(Exercise description)
Give exactly the lines from the one that contains "Screen dimensions: 965x543" through the end of the entries below, both included; the pictures stay out.

--- Supplied material ---

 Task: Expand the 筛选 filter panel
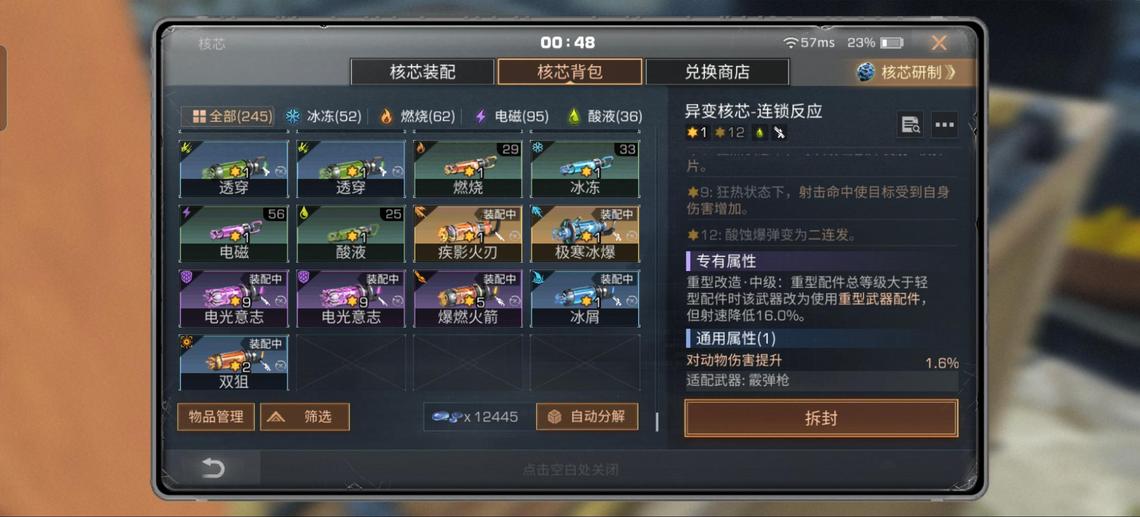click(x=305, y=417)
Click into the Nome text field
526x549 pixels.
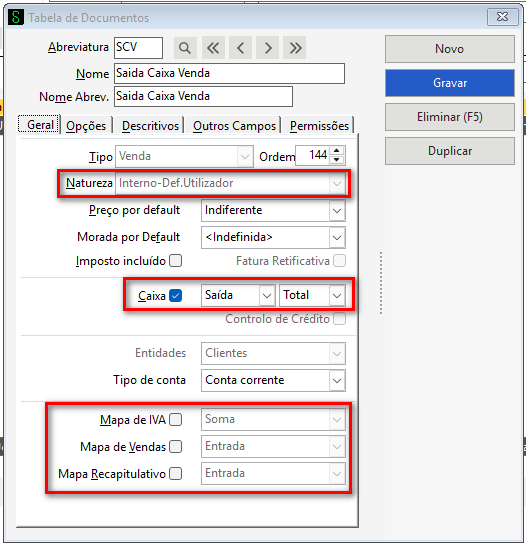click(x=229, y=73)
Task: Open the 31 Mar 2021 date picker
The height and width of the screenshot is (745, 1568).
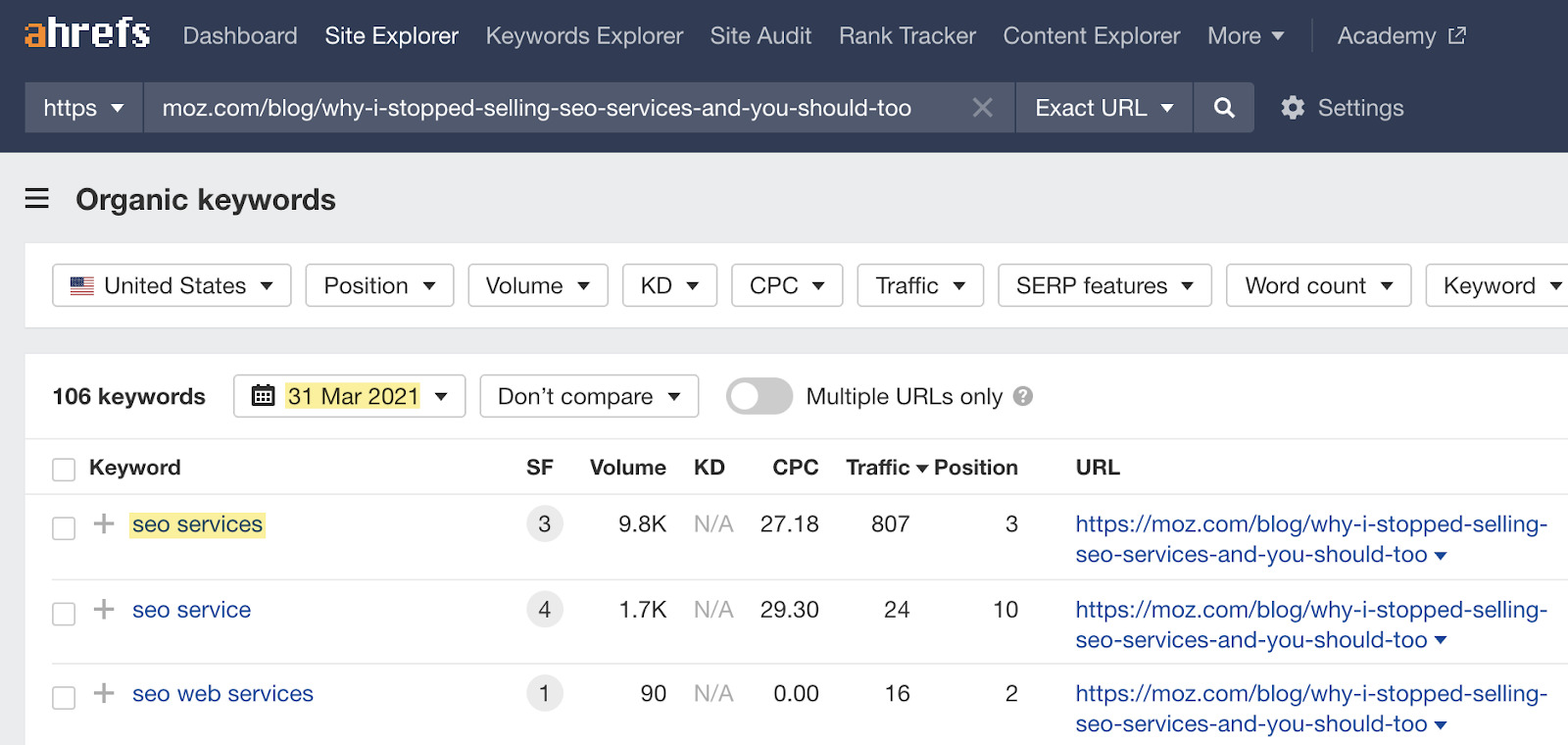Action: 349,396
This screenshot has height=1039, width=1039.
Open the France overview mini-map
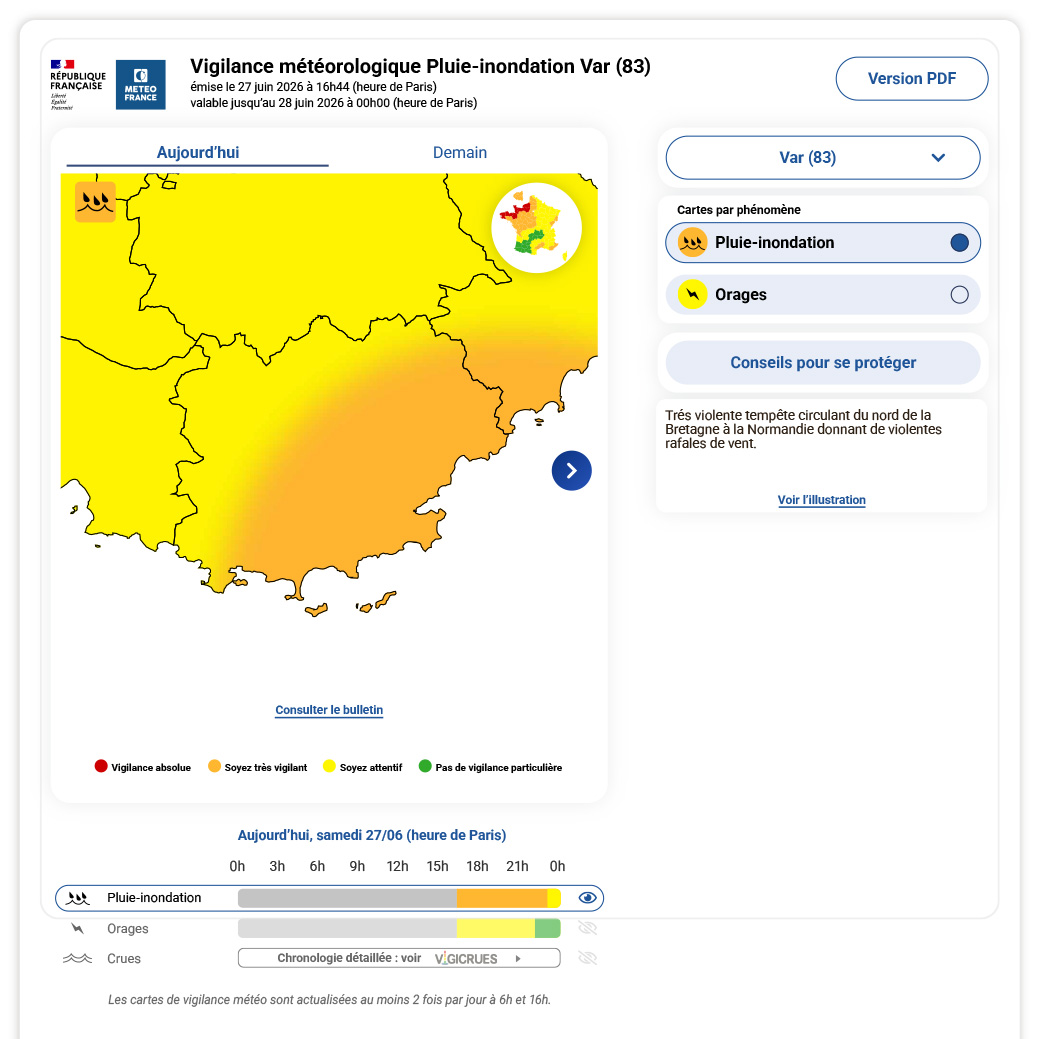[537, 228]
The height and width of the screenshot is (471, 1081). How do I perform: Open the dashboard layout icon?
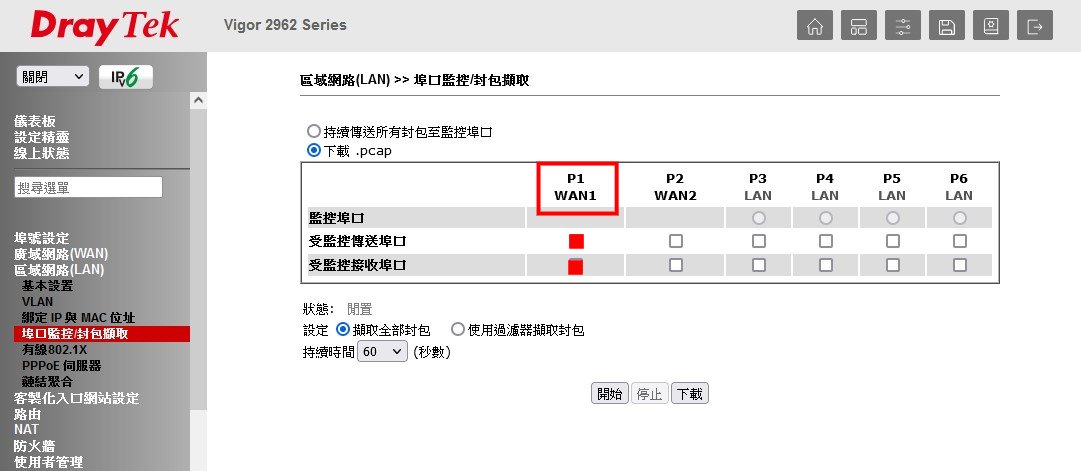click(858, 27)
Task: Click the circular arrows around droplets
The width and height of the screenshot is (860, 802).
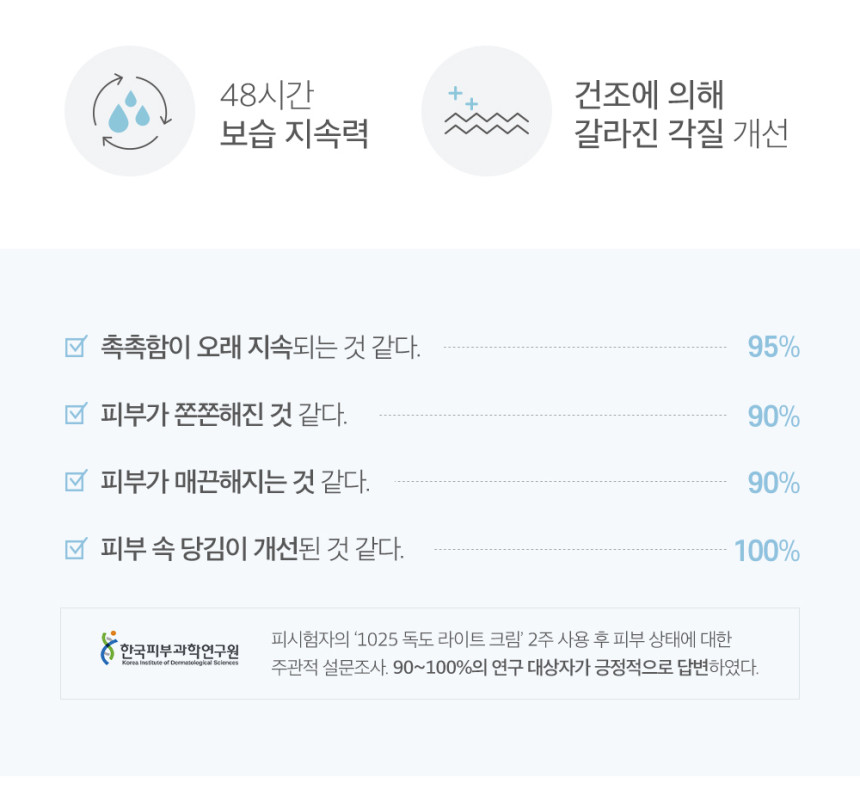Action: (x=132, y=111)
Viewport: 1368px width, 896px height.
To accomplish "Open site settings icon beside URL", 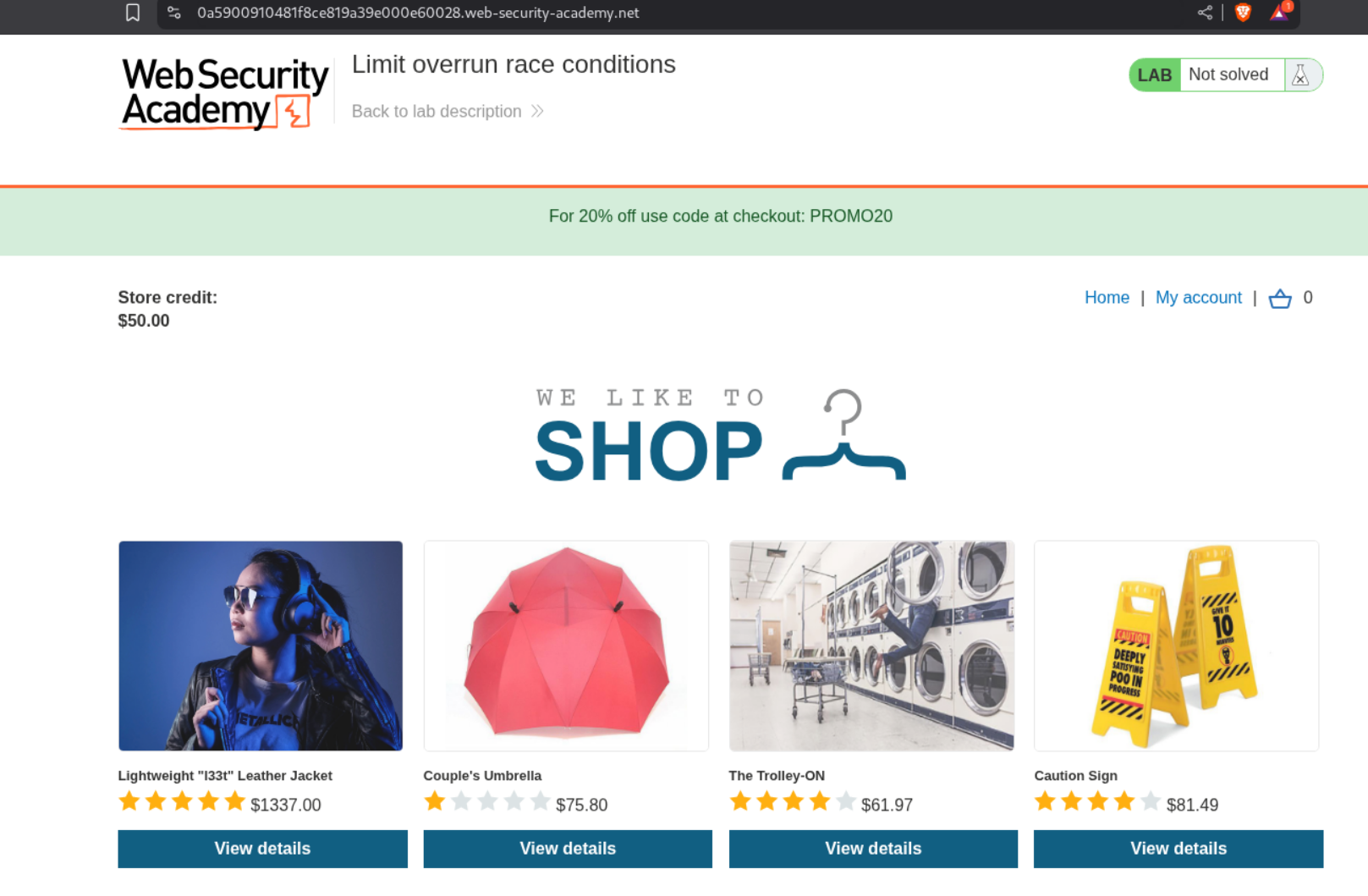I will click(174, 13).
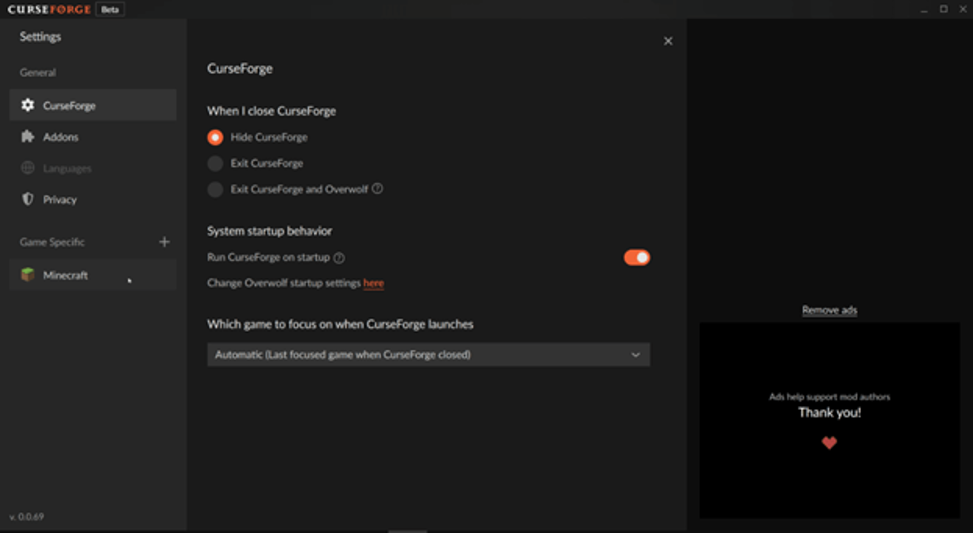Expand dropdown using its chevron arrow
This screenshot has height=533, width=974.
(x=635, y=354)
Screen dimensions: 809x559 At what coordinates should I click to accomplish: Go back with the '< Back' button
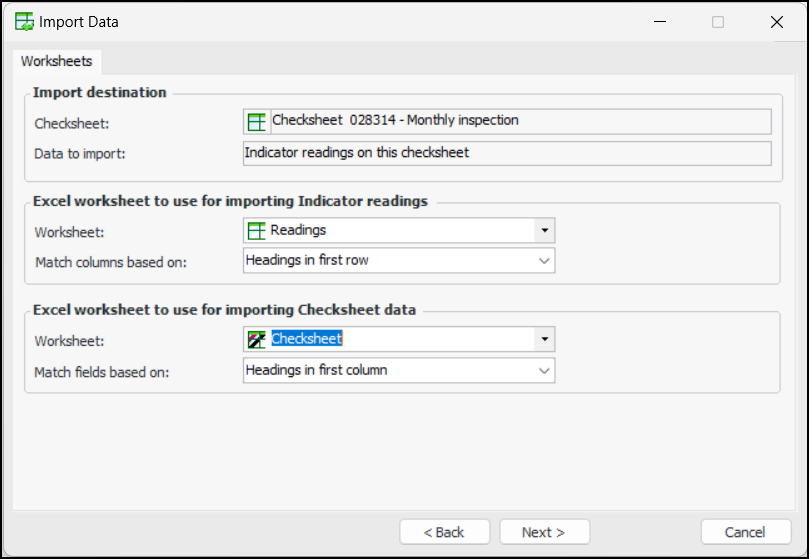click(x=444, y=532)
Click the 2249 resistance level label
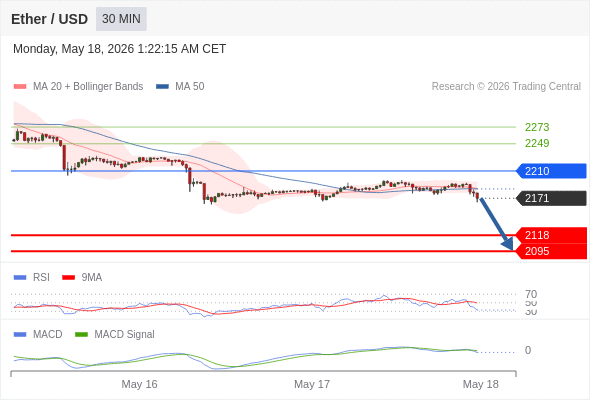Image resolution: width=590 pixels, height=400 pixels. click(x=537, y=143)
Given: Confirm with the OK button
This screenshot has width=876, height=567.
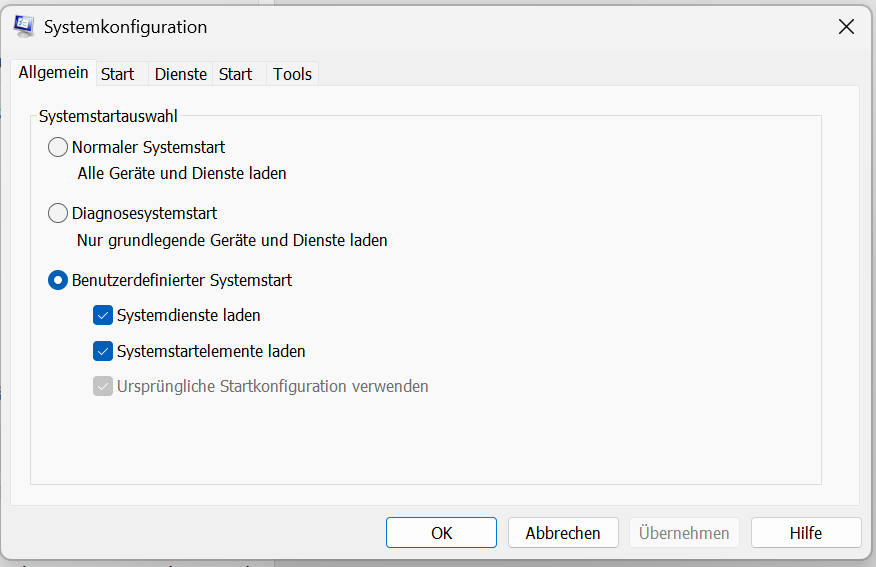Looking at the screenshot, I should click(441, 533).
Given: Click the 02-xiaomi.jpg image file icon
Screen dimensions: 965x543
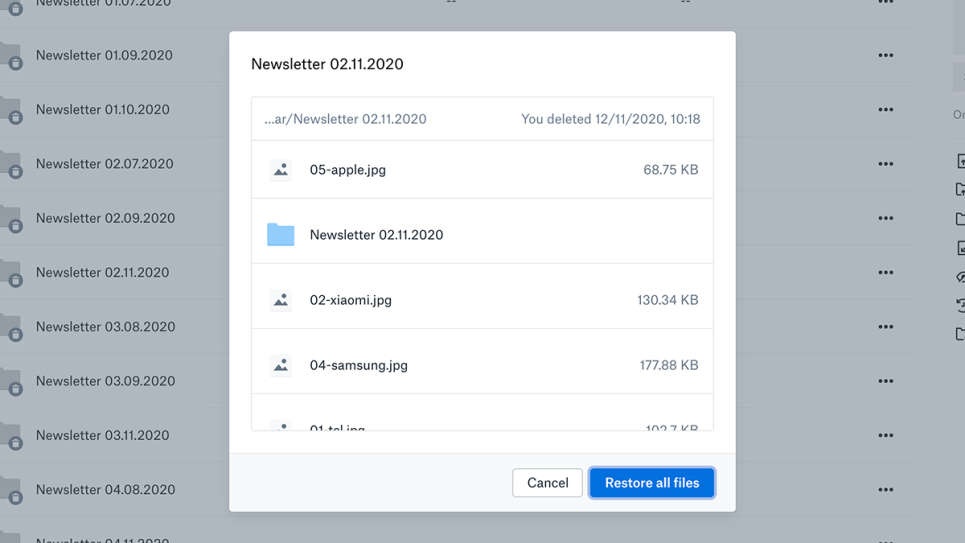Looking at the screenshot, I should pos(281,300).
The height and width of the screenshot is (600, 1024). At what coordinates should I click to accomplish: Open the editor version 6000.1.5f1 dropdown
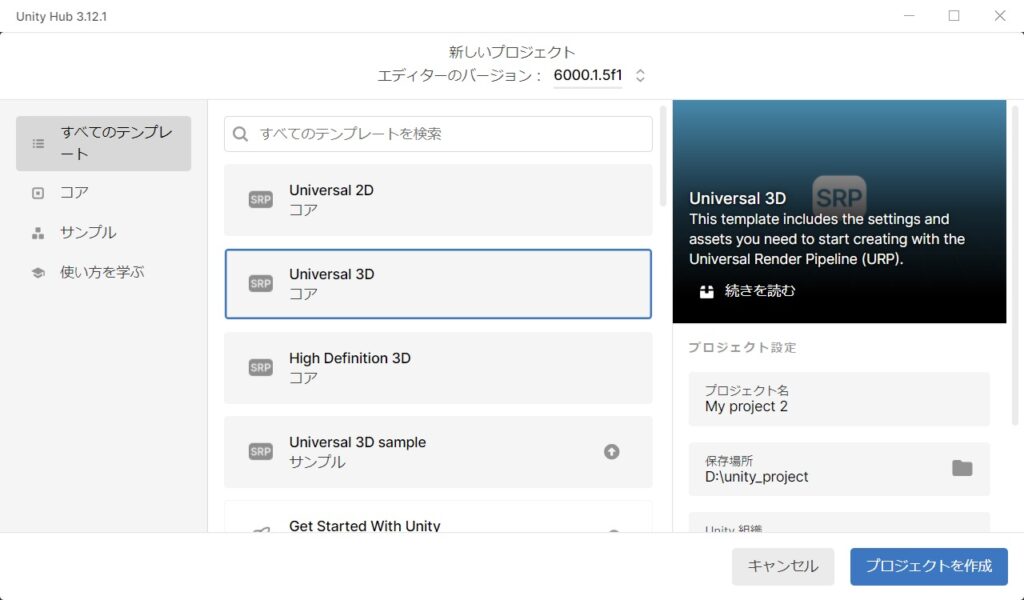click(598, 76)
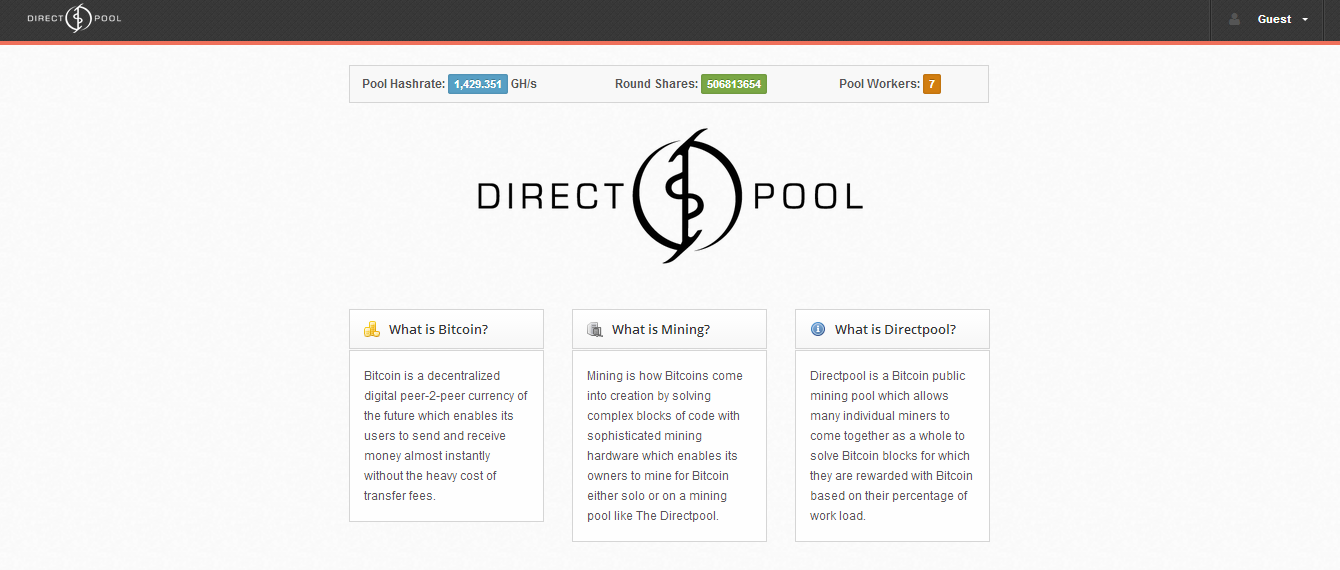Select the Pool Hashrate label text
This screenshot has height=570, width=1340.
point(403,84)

---

(Answer box)
Screen dimensions: 965x543
Looking at the screenshot, I should pos(281,300).
The height and width of the screenshot is (600, 1024). At what coordinates should I click to accomplish: Open the editor version 6000.1.5f1 dropdown
click(598, 76)
Select the Pool Hashrate label text
This screenshot has height=570, width=1340.
point(403,84)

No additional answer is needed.